Work item
Starting at the line that holds "Click the Product Revenue page button", transcribe every line to the end of the data exactly; include no other lines.

Information shown
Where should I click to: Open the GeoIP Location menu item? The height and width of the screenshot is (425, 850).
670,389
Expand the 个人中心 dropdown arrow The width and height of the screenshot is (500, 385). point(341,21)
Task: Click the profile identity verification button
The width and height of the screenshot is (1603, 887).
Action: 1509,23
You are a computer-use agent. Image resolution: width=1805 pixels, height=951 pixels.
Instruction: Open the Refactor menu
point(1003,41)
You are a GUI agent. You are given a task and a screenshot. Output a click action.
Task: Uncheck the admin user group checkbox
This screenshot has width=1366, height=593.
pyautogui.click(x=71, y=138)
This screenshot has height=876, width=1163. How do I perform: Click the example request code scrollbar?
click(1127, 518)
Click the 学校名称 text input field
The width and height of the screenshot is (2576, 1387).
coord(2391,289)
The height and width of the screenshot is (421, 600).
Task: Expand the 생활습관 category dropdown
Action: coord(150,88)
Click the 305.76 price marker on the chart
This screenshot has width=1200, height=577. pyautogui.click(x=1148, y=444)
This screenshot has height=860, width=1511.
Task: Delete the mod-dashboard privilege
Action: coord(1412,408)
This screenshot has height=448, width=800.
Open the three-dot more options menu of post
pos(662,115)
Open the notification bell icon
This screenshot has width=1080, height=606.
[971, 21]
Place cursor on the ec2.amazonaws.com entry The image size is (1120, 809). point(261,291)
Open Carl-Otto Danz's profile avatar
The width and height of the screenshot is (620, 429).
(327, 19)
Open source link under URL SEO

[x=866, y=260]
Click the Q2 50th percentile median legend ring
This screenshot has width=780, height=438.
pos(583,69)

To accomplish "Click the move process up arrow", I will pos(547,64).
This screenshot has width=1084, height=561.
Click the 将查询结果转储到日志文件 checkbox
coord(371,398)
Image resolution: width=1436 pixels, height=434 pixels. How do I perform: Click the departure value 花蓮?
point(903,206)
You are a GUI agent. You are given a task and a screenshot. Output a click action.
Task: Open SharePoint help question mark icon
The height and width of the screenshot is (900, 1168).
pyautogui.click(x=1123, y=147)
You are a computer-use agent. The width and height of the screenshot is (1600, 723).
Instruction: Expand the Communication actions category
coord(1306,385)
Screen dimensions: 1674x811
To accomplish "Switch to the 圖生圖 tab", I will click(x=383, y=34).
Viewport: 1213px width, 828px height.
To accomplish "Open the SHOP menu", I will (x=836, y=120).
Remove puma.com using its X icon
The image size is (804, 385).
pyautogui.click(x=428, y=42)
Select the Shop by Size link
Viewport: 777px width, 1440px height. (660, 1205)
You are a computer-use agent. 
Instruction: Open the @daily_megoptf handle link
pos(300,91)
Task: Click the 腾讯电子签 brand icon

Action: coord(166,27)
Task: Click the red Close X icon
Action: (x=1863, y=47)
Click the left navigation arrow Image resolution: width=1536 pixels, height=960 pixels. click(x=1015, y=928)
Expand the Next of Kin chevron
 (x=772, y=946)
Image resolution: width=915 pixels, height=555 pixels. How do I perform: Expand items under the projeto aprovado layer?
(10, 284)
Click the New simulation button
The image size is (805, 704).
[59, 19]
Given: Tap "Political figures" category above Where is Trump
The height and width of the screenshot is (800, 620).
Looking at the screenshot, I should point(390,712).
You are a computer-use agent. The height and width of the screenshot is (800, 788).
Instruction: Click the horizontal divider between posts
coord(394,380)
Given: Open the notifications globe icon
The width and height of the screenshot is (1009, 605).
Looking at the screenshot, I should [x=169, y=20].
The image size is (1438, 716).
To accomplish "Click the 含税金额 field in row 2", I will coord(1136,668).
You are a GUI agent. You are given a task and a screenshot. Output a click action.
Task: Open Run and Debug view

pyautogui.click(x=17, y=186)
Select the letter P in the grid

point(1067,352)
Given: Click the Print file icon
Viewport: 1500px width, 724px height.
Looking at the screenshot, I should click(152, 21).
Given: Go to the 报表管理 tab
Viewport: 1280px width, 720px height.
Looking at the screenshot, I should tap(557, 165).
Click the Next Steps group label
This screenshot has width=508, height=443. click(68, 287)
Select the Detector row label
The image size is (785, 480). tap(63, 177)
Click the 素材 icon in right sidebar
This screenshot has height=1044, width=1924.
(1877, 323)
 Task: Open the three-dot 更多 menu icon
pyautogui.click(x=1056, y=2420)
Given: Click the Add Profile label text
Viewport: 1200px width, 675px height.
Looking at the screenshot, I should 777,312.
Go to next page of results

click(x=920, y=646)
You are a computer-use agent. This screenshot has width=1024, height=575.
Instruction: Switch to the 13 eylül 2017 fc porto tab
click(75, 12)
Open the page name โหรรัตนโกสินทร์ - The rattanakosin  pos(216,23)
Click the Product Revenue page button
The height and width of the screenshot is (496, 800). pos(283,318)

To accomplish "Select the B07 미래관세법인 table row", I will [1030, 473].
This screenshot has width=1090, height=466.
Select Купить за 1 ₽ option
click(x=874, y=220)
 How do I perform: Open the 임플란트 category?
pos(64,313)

Solution for this problem
Click the Product Revenue page button
The height and width of the screenshot is (496, 800). pos(283,318)

To accomplish "Select the B07 미래관세법인 table row", I will [1030, 473].
This screenshot has width=1090, height=466.
Select Купить за 1 ₽ option
click(x=874, y=220)
 How do I perform: Open the 임플란트 category?
pos(64,313)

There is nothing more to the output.